First, he’d been after Max. Then Lana.
But he hadn’t actively stalked Max. Max hadn’t even known anybody was watching him. Why step up the threats and the harassment with Lana? Just because she was a beautiful woman?
No. Not only that. Because she was close to Max.
The stalker hadn’t just been getting off on Lana’s fear. He’d been targeting Max, too. Going after someone Max cared about.
And now this, the kidnapping. The stalker had taken the woman Max loved. As if he wanted Max to suffer.

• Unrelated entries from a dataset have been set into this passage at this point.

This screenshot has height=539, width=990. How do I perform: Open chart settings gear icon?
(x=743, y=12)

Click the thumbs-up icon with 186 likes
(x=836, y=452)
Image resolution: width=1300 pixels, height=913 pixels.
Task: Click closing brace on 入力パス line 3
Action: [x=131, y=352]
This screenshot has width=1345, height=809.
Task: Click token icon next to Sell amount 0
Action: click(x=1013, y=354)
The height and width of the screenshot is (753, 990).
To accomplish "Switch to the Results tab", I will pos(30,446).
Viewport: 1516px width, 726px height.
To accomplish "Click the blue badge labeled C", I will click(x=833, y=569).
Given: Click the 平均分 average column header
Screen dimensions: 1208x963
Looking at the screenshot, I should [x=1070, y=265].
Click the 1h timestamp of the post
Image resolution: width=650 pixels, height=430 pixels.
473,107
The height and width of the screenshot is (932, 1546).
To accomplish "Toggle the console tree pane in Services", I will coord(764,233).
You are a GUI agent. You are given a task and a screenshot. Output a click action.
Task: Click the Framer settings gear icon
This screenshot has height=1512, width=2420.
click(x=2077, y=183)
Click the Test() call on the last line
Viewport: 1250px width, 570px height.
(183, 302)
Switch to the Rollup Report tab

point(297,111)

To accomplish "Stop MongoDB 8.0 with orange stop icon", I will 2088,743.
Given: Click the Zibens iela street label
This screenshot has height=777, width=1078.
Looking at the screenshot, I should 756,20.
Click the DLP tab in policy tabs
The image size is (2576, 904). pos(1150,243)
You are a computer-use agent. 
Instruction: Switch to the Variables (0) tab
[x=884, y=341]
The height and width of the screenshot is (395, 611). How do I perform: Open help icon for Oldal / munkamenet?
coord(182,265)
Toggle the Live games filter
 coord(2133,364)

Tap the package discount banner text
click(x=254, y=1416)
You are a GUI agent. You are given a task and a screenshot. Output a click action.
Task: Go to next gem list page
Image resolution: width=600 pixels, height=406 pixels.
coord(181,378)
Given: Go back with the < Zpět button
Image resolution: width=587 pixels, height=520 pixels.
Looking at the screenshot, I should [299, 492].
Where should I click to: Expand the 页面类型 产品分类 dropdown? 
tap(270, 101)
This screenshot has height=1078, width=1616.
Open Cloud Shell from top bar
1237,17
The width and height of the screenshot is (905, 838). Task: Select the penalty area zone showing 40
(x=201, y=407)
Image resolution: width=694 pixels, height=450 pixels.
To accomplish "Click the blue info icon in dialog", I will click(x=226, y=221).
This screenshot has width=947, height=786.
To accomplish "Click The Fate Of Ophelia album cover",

Like this guy wanted revenge.
“So, let’s say this client wanted to hurt Lana to get some kind of revenge on me. What else did your guy say about his client? There had to be something. Was the client old? Young? Did he have an accent?”
Crane made a humming sound. “Rich. But local. My guy said the client sounded like a rich asshole from around here. Southern California. But he probably says that about me. The description fits you too, Bennett. No offense.”
Max stopped fidgeting. Cold spread through his veins. “Rich,” he repeated. “From around here.”
Oh, fuck me.
Max had nearly forgotten the other thing he knew about this stalker. The man had been helping Wayfair win the Hearst case.
Maybe Wayfair truly hadn’t known his source’s identity. But the stalker hadn’t just wanted to target Lana or get revenge on Max. He’d wanted to manipulate the Hearst trial. He’d had the financial means to hire the Silverlake Syndicate for help.
And this fucker was so sadistic that he’d enjoyed terrifying a woman. Like it was just one extra perk.
Who else could it be but Ryan Hearst himself?